Pendant toute la journée de ce fameux mardi, j’étais particulièrement fatiguée, ce qui ne me ressemble pas car habituellement, je suis une femme très active et remplie d’énergie. Cette différence de sensibilité (je ne peux pas dire qu’il s’agissait très clairement d’engourdissements) s’est étendue au pied droit, au côté droit de mon visage ainsi qu’aux bouts des doigts de ma main gauche. Cela m’inquiétait et vers 22 heures, avec mon mari, nous nous sommes rendus à l’hôpital de Jonquière où j’ai dû m’étendre pendant l’attente tant j’étais affaiblie.
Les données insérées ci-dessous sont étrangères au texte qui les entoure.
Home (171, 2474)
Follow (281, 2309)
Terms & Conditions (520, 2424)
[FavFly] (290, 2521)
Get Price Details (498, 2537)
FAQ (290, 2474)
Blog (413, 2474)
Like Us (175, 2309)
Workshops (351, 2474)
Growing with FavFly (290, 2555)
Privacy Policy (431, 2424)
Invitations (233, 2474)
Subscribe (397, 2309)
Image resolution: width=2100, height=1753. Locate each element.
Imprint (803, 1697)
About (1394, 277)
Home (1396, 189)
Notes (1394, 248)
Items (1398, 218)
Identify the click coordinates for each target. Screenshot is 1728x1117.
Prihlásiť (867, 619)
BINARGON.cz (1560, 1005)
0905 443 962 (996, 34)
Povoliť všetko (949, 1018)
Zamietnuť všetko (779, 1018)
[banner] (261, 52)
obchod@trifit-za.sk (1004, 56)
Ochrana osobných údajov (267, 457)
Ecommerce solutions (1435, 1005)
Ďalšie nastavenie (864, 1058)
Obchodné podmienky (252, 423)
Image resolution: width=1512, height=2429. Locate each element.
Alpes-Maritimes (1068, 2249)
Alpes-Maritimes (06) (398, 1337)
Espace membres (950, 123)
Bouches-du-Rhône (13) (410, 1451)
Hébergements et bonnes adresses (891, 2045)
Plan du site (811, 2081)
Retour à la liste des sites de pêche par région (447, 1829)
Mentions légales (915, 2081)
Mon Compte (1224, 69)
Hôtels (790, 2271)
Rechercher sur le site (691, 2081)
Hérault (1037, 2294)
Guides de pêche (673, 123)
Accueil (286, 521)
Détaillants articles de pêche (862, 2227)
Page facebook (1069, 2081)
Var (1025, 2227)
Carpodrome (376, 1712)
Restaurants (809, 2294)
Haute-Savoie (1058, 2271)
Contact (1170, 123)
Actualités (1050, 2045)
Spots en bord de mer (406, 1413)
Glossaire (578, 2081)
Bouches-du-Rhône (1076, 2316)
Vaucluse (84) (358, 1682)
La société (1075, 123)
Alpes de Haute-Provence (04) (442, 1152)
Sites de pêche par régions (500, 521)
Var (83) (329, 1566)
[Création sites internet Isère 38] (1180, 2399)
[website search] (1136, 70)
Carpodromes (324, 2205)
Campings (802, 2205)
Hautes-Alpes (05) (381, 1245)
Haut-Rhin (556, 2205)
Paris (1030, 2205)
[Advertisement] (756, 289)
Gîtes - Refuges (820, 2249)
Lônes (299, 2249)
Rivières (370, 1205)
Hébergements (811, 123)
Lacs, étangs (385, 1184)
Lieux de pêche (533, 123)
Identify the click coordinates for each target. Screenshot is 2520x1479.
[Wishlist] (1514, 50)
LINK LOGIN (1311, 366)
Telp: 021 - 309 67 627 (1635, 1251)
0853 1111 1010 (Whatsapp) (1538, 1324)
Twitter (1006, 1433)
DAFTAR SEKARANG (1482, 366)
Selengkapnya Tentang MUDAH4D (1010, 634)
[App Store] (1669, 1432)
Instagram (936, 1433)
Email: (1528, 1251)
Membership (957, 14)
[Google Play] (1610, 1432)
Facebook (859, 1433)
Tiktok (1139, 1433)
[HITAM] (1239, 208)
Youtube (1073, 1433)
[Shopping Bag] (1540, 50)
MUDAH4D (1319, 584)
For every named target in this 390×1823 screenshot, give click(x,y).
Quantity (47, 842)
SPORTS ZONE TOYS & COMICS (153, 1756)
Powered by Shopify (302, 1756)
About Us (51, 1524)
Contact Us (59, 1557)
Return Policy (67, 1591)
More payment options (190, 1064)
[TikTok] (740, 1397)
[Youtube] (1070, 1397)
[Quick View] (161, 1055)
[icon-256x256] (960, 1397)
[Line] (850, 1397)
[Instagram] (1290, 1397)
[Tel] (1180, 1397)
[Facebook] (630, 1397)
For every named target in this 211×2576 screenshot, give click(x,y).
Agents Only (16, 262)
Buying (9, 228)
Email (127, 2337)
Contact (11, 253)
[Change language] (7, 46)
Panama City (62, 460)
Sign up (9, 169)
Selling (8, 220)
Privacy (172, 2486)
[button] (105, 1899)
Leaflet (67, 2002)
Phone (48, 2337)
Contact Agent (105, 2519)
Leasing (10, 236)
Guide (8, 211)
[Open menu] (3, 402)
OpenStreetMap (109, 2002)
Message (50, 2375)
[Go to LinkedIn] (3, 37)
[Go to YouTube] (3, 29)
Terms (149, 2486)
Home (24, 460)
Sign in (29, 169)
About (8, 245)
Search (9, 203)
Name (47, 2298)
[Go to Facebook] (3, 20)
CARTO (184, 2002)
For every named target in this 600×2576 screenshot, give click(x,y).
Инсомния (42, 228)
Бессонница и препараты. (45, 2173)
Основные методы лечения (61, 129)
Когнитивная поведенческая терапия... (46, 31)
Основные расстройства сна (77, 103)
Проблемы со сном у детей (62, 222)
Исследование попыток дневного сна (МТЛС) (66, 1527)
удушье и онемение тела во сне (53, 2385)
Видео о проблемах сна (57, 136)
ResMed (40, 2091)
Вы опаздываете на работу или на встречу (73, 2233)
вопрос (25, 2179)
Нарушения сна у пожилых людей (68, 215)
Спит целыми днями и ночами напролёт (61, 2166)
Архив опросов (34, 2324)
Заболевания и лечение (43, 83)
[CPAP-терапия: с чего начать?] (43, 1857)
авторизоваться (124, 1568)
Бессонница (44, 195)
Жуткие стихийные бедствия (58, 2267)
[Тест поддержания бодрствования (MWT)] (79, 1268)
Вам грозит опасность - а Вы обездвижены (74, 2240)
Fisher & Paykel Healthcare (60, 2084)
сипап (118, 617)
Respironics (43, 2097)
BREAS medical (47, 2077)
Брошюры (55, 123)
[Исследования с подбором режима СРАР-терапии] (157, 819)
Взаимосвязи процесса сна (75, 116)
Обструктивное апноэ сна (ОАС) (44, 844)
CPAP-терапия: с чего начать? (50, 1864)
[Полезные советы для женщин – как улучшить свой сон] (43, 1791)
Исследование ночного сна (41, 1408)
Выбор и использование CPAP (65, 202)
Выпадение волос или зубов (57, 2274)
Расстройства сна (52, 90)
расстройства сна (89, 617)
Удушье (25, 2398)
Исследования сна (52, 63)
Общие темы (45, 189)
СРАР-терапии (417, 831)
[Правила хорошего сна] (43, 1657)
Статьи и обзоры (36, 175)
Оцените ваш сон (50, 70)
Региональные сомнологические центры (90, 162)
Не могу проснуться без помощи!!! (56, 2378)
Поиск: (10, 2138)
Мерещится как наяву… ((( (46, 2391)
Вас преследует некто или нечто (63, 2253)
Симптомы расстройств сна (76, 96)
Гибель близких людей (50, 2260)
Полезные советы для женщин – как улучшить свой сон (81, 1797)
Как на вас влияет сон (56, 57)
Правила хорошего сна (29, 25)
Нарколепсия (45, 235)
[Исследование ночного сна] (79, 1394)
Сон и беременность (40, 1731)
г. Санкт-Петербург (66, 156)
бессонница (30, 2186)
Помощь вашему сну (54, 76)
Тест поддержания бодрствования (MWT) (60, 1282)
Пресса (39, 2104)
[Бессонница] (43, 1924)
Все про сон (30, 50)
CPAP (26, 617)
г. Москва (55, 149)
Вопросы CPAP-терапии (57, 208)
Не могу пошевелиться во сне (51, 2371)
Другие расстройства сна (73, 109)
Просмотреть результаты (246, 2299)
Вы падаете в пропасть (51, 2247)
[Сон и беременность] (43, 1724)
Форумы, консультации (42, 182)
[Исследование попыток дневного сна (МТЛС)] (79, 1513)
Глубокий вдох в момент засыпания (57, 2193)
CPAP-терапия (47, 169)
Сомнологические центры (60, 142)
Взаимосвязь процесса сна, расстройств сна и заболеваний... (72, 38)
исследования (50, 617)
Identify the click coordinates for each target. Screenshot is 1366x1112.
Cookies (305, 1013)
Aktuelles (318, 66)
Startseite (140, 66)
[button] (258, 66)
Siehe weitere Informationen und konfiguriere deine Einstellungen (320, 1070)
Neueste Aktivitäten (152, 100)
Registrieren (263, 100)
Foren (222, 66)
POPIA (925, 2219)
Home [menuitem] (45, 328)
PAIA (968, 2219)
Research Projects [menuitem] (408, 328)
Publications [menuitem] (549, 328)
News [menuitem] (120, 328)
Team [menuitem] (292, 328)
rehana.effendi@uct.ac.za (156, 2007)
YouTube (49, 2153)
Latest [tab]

Après examen, la médecin que j’ai rencontrée m’a demandé de revenir dès le lendemain matin afin de passer une radiologie cervicale car elle soupçonnait un pincement de nerf au niveau du cou. Le mercredi 17 mai, je suis donc allée tôt le matin à cette radiographie mais celle-ci étant normale, on m’a gardée à l’urgence. J’y ai passé une batterie de tests dont un scanner cérébral. Ce dernier examen a écarté tout doute d’anévrisme ou de tumeur au cerveau. On m’a alors recommandé de voir un neurologue en me disant qu’un rendez-vous avait été pris pour moi pour le mardi suivant (21 mai). La journée était avancée et je suis retournée chez moi plutôt qu’au bureau.
Mon état s’était considérablement détérioré
Le lendemain matin, après le départ de mon mari pour le travail, je me suis levée et me suis rendue compte que mes forces baissaient rapidement. Je suis allée au Complexe hospitalier de la Sagami de Chicoutimi, ville voisine de Jonquière, où l’on retrouve des neurologues. On m’a examinée et renvoyée à la maison car, selon eux, je présentais trop de symptômes différents pour qu’un diagnostic soit établi. Peut-être que le fait de les avoir informés que j’avais un rendez-vous avec un spécialiste la semaine suivante leur a fait croire que je pouvais attendre jusque là ?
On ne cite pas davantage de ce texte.